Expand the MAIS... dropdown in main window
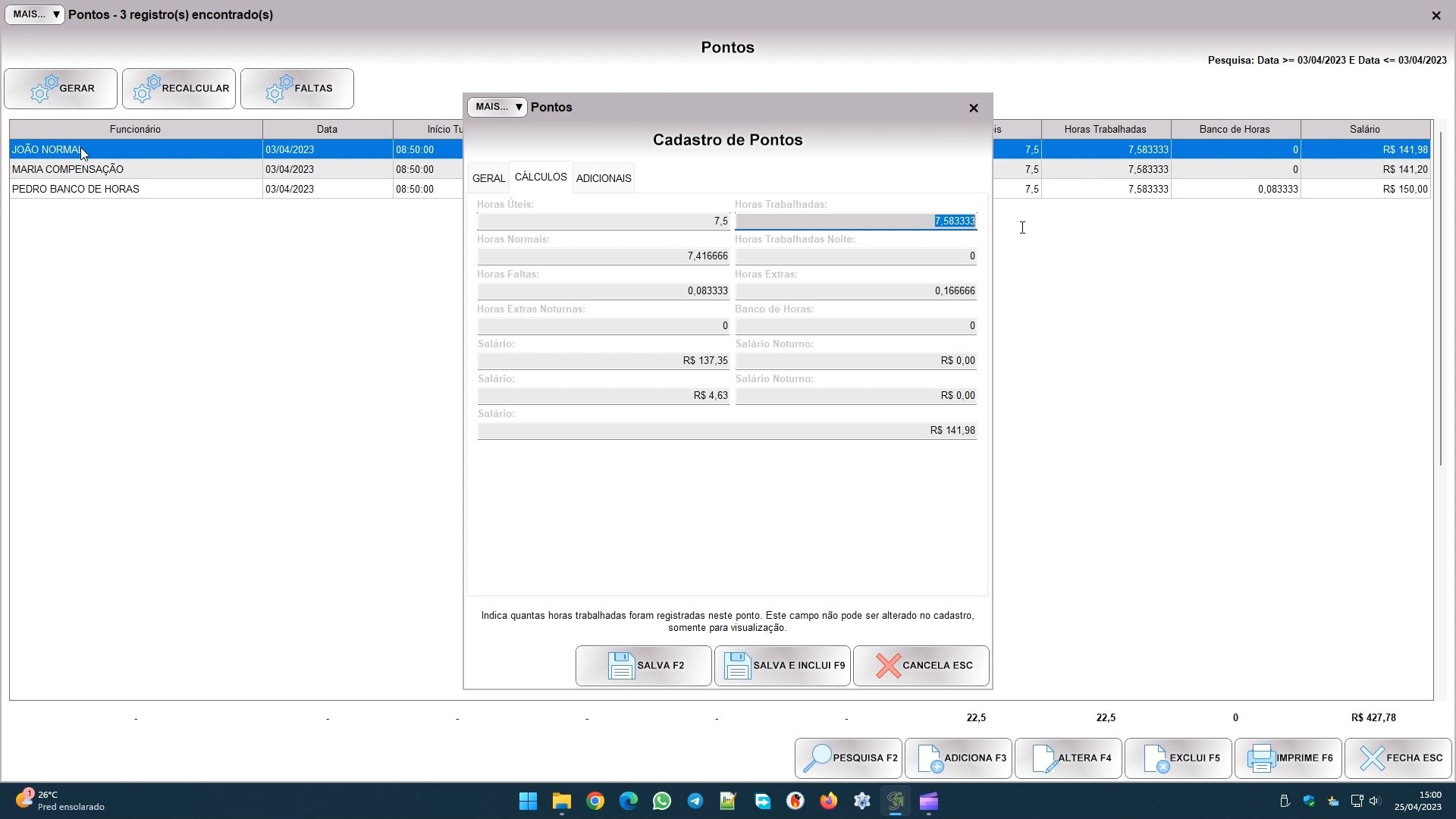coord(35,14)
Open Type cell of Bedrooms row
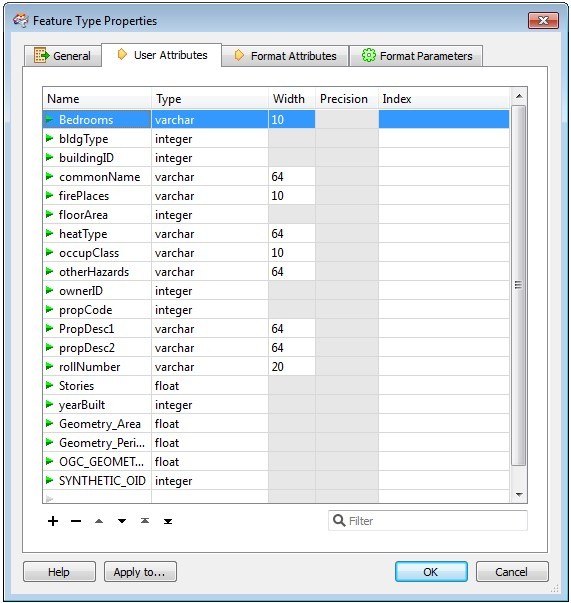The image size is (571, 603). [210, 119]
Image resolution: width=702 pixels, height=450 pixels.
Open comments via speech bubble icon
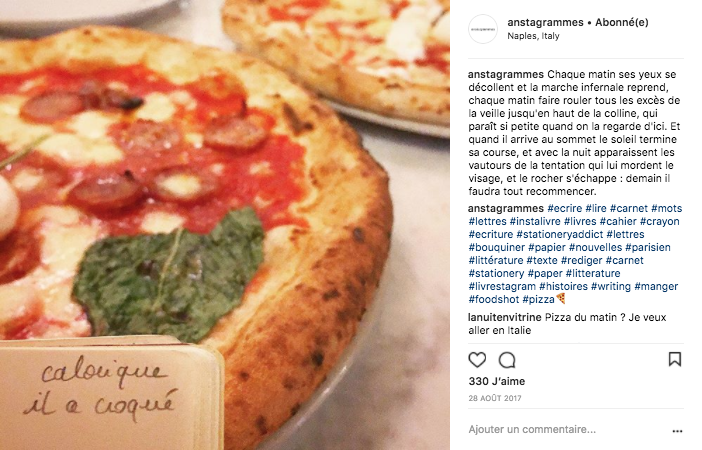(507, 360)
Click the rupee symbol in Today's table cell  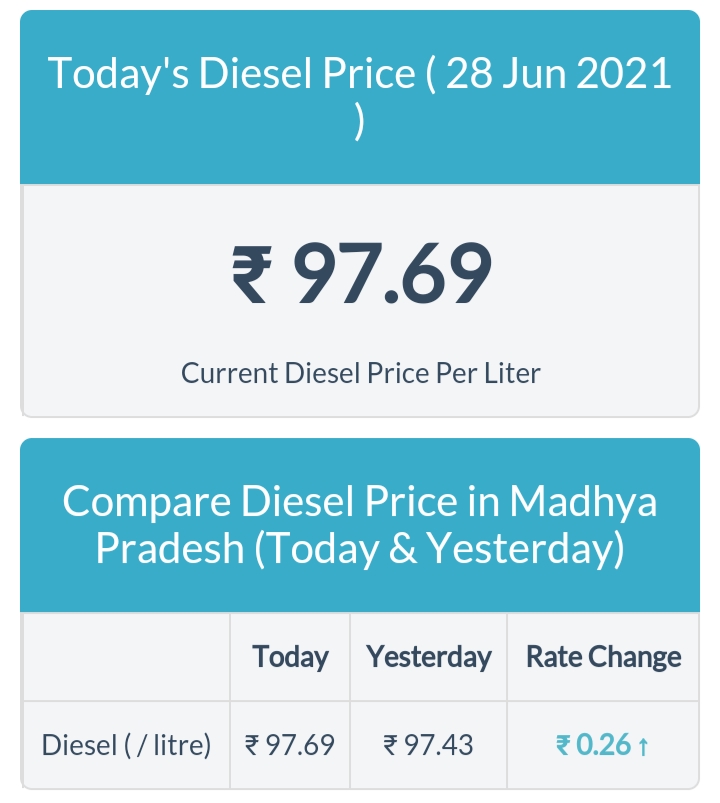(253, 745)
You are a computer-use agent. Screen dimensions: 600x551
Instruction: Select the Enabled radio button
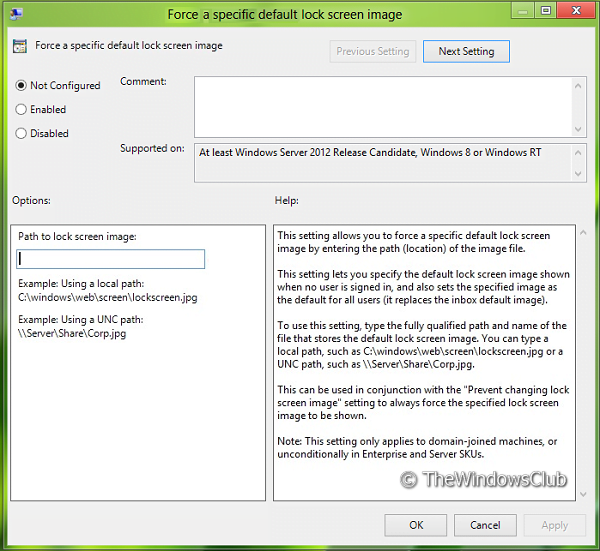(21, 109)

——————

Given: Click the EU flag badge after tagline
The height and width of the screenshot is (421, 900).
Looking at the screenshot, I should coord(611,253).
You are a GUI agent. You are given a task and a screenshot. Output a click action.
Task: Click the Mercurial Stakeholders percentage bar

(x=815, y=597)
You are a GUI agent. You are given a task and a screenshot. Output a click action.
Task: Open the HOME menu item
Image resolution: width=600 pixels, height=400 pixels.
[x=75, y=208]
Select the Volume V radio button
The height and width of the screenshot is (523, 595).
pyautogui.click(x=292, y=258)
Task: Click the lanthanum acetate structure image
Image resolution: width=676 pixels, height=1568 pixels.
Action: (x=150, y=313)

——————

* What is needed *
Gather every line of the records that contains the word "height", matching case exactly, and copy each one out.

* Solution to this task *
Image resolution: width=702 pixels, height=450 pixels.
The height and width of the screenshot is (421, 900).
Image resolution: width=600 pixels, height=400 pixels.
The height and width of the screenshot is (523, 595).
Image resolution: width=676 pixels, height=1568 pixels.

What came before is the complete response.